The next thing I’ll be doing is, I’m going to create a new application in data analytics because the stream is already created. I stopped the previous stream and I’m running my new code, the updated one, so test two. Here is the new transaction, so the new schema is transaction amount, country code, and transaction status which is normal, high or low. I skip the data stream part and I directly move to the data analytics tab, and I am creating a new application. We have multiple options for the previous application but I thought to go for the new application, and that’s what I did. Demo already exist, so demo_1, I’ve placed. Create application, again I’m repeating the same step, connecting to the data stream, I am selecting the previously selected stream, which is example input stream, and now discover schema so I’m basically checking the schema which is the new one or the version 2. Here it is. So, this is the new schema on the fly, same stream which I used, it basically determines the new schema and I’m able to go further.
The next thing I’m doing is, I’m going to the SQL editor, where I can write the SQL code on top of it, so this kinesis provides a SQL interface where you can write SQL transformation on the fly in real-time streaming data. So, I selected the SQL editor, and then just start application, so that they can start charging, three options are there, one is data source, real-time analytics and destination. We just configured the source just now, and the source is source_sql_stream001, and it’s trying to identify the schema and all the records. These are the records, which are generated by my simple python code. A few extra columns have been added for traceability and to uniquely identify those transactions by kinesis. The next thing I am doing is now writing the SQL code where I am using a Robust Random Cut Forest Algorithm. It is very simple, this is the section of code which I have written, this is the temporary stream I am creating for doing transformations, the next thing I am doing is creating an output stream which I want to see by applying some transformations. Let’s say I want to sort it on the basis of some particular column, or do an average or something, I can use this as a destination SQL stream. The most interesting part is applying the algorithm, as this algorithm is an unsupervised algorithm, I am not going to train the algorithm. It just reads the data, reads the input stream, identifies the pattern, what is normal, what is different and what is an anomaly. On the fly, it determines and starts rating the point which is different from the normal pattern. Here it is, I am using it, which is reading the input source stream and then applying the Random Robust Cut Forest Algorithm with explanations. Two versions are available, one is with explanation and the other is without explanation. With explanation we can get the insights of the data or the particular data point.

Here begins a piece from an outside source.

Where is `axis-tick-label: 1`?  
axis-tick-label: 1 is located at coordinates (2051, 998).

Just to understand what those parameters mean, it basically helps you understand the number of trees involved in this Random Cut Forest, how many events or elements are in each of those trees, the sub-sample size, how long is that going to be effective in determining what’s valid and what’s not valid. That’s the time decay. The single size helps with how long you keep that for, and directionality helps you determine how to go about doing this, is it going backwards, or forwards.

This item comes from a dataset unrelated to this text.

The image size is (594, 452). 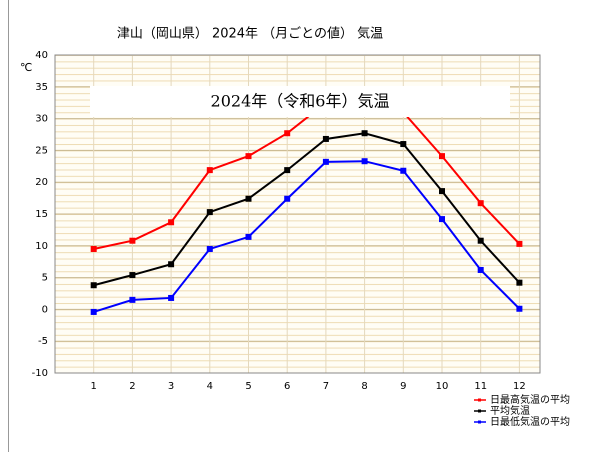 What do you see at coordinates (480, 386) in the screenshot?
I see `x-tick-label: 11` at bounding box center [480, 386].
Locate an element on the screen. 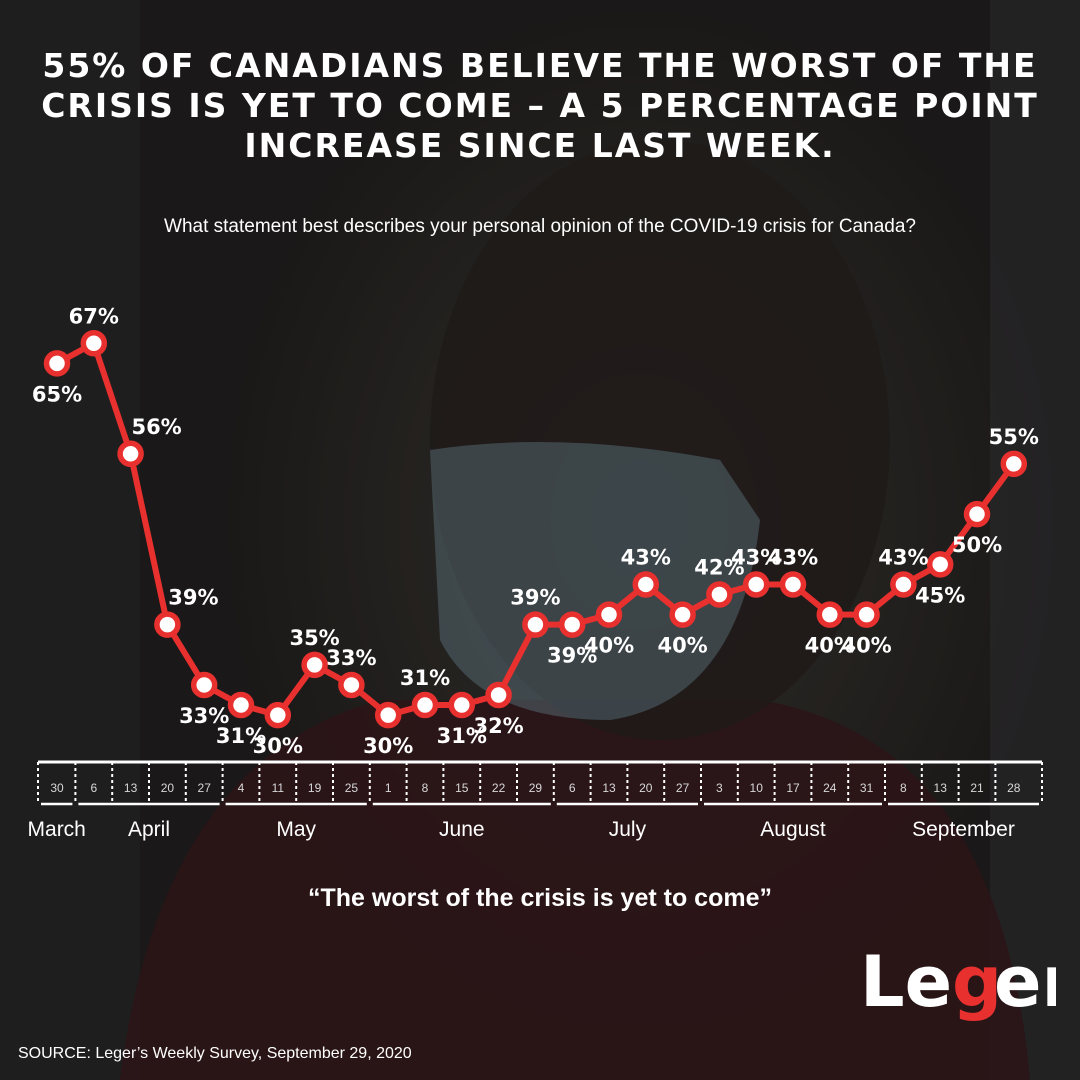  data-label: 55% is located at coordinates (1014, 437).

This is the place where I am applying the algorithm, and this is the destination stream where I am putting it. The last thing which I have to do is save and run SQL. So, it’s saving the SQL and running the SQL. We already saw the source data and now it’s implementing the algorithm and giving you the results. All the data points, the anomaly score is 0.0. So, at the moment it is not discriminating in the data points between what is an anomaly and what is not, it is just internally training itself. It creates a window, analyses those points, understands, trains the model, and then fits the new points and tries to score that particular data point. These are the explanations corresponding to the data point, or each particular point. The destination, the third type, which I have not configured yet, we are basically losing the data. I am not saving it on s3 or any other database. I am just checking the score, and now we are getting the score. So, right now, for a normal data point, we are getting around 0.6, 0.7, 0.9, less than a 1, for the anomaly score, and sometimes when we get any high transaction or low transaction, you will see a different score. For the high one it is 4.2, so now it has started segregating the data and raising an alert by the score, that this is a high data point, its value is 4.2, for low it is showing 2. Something. So, it basically segregates both low as well as high by putting a corresponding score to it. This is it in terms of demo, now the thing is how internally this algorithm works.

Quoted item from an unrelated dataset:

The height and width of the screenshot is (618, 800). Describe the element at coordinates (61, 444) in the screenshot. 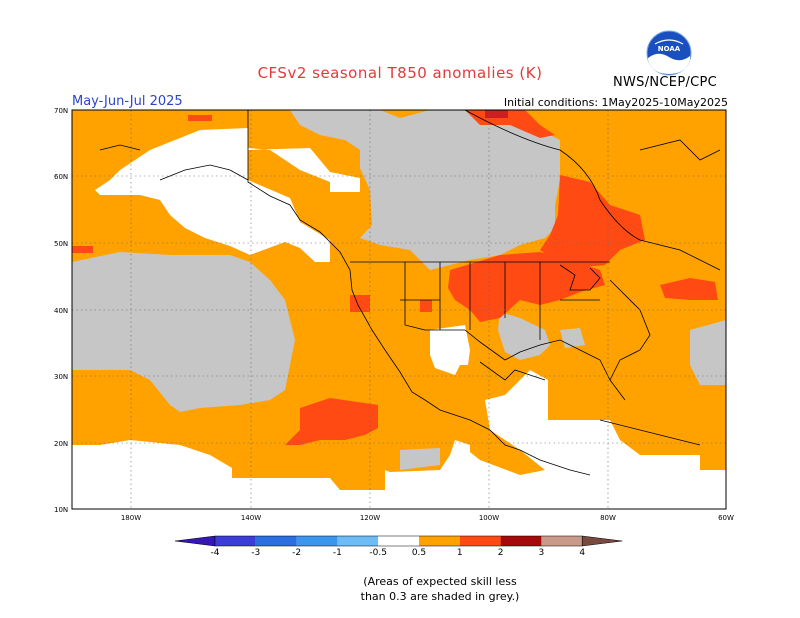

I see `lat-label: 20N` at that location.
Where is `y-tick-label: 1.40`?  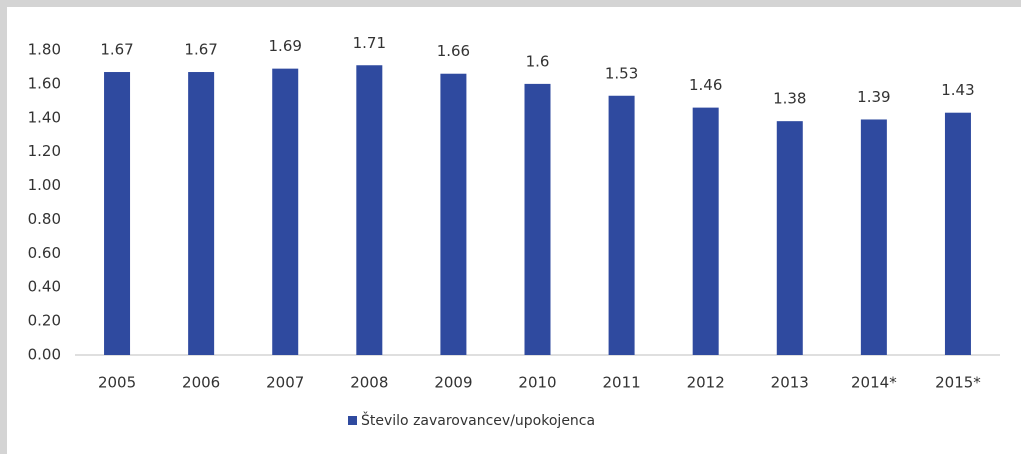
y-tick-label: 1.40 is located at coordinates (44, 117).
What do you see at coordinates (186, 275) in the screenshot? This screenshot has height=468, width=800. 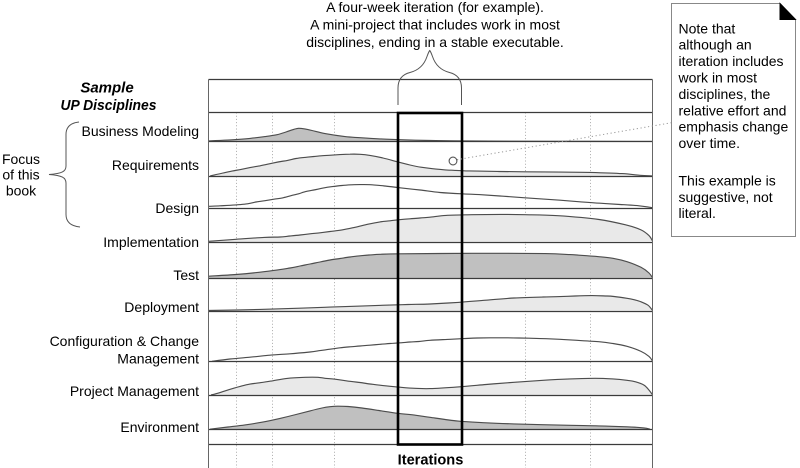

What it does is, it creates a tree, it uses Random Forest and classification techniques, it creates the tree based on the data points coming in the window, two vertexes are joined by a single edge, it can hold up to 2,147,483,647 data points and then apply both unsupervised and supervised algorithms and then determine the next data point. If the next data point comes in, how it basically disturbs the forest. So we can configure the number of trees in the forest. This is one of the parameters for our algorithm.
The next thing is, whenever the forest is created in memory in the time, any new data point comes, it calculates how it is deviating from or disturbing the forest. This is how it internally works. These are the different parameters and numbers, the number of trees it creates, or when it gives better performance. This is the function which I used, and corresponding default values for that one. Just like AI or machine learning, the fraud detection or anomaly detection is applicable to all industry, all the verticals, whether it is banking, finance, healthcare or anything, so a few of the use cases which I have mentioned, such as fraud detection or roaming abuse or video surveillance, detecting or tracking the object or a traffic signal, whether somebody is going on the wrong side or not following the lane or something, so it is applicable for every domain.
Just like our use cases, it is applicable for money laundering as well, which I guess banks have started implementing, so a few of the banks are working on it. But most of them, or 99% of the banks in batch mode, not on real-time, so this is basically the first attempt of bringing this on AWS, to my knowledge, implementing real-time streaming analytics. So, the same slide, key takeaways.
We’ve basically established what anomalies are, how do you go about figuring out what the right one to pick is when you have training data and when you don’t. You want to detect the anomalies on the fly. We’ve heard about the concept of digital twins, right? So if somebody else has taken over your digital twin and is spending all your money, you don’t want to know about it several eons later and figure out that ‘oh, it’s all gone. Now I’ve to figure out how to get my money back.’ This sort of talks about the performance in numbers, AWS has also launched a service called SageMaker. These are some of the performance metrics and numbers that we have looked at and how it performs when you have many dimensions. Over there we only looked at a couple of the dimensions, where one is the transaction amount and one was the country, but you can keep adding many more dimensions and look at those things. It sort of shows how the performance was over time, and as you can see, as the number of dimensions increased the performance is a little bit lower, but so has the complexity, right? If you look at the accuracy on the other side, it talks about how the performance was for a hundred million records. The numbers are all based on a synthetic data set, which is a gaussian distribution, with roughly 0.5% anomalies created, so that is the accuracy predictions. Based on that, the client represents how it showed for that 0.5% on the diagram on the right.